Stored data
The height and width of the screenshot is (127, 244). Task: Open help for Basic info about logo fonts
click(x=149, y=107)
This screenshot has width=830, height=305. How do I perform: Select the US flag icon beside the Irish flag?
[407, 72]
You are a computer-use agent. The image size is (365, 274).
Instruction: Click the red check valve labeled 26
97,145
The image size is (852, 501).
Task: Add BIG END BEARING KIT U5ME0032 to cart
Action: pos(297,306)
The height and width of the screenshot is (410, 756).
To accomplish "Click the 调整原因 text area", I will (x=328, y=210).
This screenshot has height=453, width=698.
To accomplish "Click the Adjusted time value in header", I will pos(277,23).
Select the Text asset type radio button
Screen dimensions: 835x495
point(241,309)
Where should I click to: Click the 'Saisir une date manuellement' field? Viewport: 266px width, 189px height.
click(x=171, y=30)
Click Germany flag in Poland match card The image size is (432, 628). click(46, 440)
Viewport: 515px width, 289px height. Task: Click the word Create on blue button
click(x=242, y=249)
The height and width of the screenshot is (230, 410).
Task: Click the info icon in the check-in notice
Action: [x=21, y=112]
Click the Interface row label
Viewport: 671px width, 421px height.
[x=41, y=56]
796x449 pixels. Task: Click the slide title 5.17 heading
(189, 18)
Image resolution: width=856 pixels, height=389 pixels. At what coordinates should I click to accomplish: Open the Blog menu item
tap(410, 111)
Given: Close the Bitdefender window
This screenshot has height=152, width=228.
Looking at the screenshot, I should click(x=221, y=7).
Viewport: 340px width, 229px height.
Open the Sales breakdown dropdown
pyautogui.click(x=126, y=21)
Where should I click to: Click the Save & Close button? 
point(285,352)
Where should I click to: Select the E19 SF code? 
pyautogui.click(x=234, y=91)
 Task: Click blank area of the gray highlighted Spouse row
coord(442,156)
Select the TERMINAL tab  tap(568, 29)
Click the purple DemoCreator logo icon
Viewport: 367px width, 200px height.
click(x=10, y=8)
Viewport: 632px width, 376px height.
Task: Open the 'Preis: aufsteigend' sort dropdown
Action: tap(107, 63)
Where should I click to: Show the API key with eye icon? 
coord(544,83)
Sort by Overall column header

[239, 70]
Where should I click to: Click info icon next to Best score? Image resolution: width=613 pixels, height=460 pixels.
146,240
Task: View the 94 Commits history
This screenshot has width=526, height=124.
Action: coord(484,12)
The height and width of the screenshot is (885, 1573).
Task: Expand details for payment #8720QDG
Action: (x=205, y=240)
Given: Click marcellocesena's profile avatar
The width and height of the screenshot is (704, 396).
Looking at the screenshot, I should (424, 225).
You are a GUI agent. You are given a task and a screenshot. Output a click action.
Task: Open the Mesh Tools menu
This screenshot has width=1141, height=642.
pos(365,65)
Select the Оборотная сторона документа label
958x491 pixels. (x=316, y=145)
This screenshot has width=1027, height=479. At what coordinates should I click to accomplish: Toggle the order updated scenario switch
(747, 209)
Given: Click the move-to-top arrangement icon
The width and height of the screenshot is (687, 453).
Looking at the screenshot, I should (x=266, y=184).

# What you are asked to do
Would you please copy every line of the data exactly?

# Written solution
The height and width of the screenshot is (127, 244). Task: Open help for Basic info about logo fonts
click(x=149, y=107)
This screenshot has width=830, height=305. How do I perform: Select the US flag icon beside the Irish flag?
[407, 72]
You are a computer-use agent. The image size is (365, 274).
Instruction: Click the red check valve labeled 26
97,145
The image size is (852, 501).
Task: Add BIG END BEARING KIT U5ME0032 to cart
Action: pos(297,306)
The height and width of the screenshot is (410, 756).
To accomplish "Click the 调整原因 text area", I will (x=328, y=210).
This screenshot has height=453, width=698.
To accomplish "Click the Adjusted time value in header", I will pos(277,23).
Select the Text asset type radio button
Screen dimensions: 835x495
point(241,309)
Where should I click to: Click the 'Saisir une date manuellement' field? Viewport: 266px width, 189px height.
click(x=171, y=30)
Click Germany flag in Poland match card The image size is (432, 628). click(46, 440)
Viewport: 515px width, 289px height. Task: Click the word Create on blue button
click(x=242, y=249)
The height and width of the screenshot is (230, 410).
Task: Click the info icon in the check-in notice
Action: [x=21, y=112]
Click the Interface row label
Viewport: 671px width, 421px height.
[x=41, y=56]
796x449 pixels. Task: Click the slide title 5.17 heading
(189, 18)
Image resolution: width=856 pixels, height=389 pixels. At what coordinates should I click to accomplish: Open the Blog menu item
tap(410, 111)
Given: Close the Bitdefender window
This screenshot has height=152, width=228.
Looking at the screenshot, I should click(x=221, y=7).
Viewport: 340px width, 229px height.
Open the Sales breakdown dropdown
pyautogui.click(x=126, y=21)
Where should I click to: Click the Save & Close button? 
point(285,352)
Where should I click to: Select the E19 SF code? 
pyautogui.click(x=234, y=91)
 Task: Click blank area of the gray highlighted Spouse row
coord(442,156)
Select the TERMINAL tab  tap(568, 29)
Click the purple DemoCreator logo icon
Viewport: 367px width, 200px height.
click(x=10, y=8)
Viewport: 632px width, 376px height.
Task: Open the 'Preis: aufsteigend' sort dropdown
Action: tap(107, 63)
Where should I click to: Show the API key with eye icon? 
coord(544,83)
Sort by Overall column header

[239, 70]
Where should I click to: Click info icon next to Best score? Image resolution: width=613 pixels, height=460 pixels.
146,240
Task: View the 94 Commits history
This screenshot has width=526, height=124.
Action: coord(484,12)
The height and width of the screenshot is (885, 1573).
Task: Expand details for payment #8720QDG
Action: (x=205, y=240)
Given: Click marcellocesena's profile avatar
The width and height of the screenshot is (704, 396).
Looking at the screenshot, I should (424, 225).
You are a GUI agent. You are given a task and a screenshot. Output a click action.
Task: Open the Mesh Tools menu
This screenshot has width=1141, height=642.
pos(365,65)
Select the Оборотная сторона документа label
958x491 pixels. (x=316, y=145)
This screenshot has width=1027, height=479. At what coordinates should I click to accomplish: Toggle the order updated scenario switch
(747, 209)
Given: Click the move-to-top arrangement icon
The width and height of the screenshot is (687, 453).
Looking at the screenshot, I should (x=266, y=184).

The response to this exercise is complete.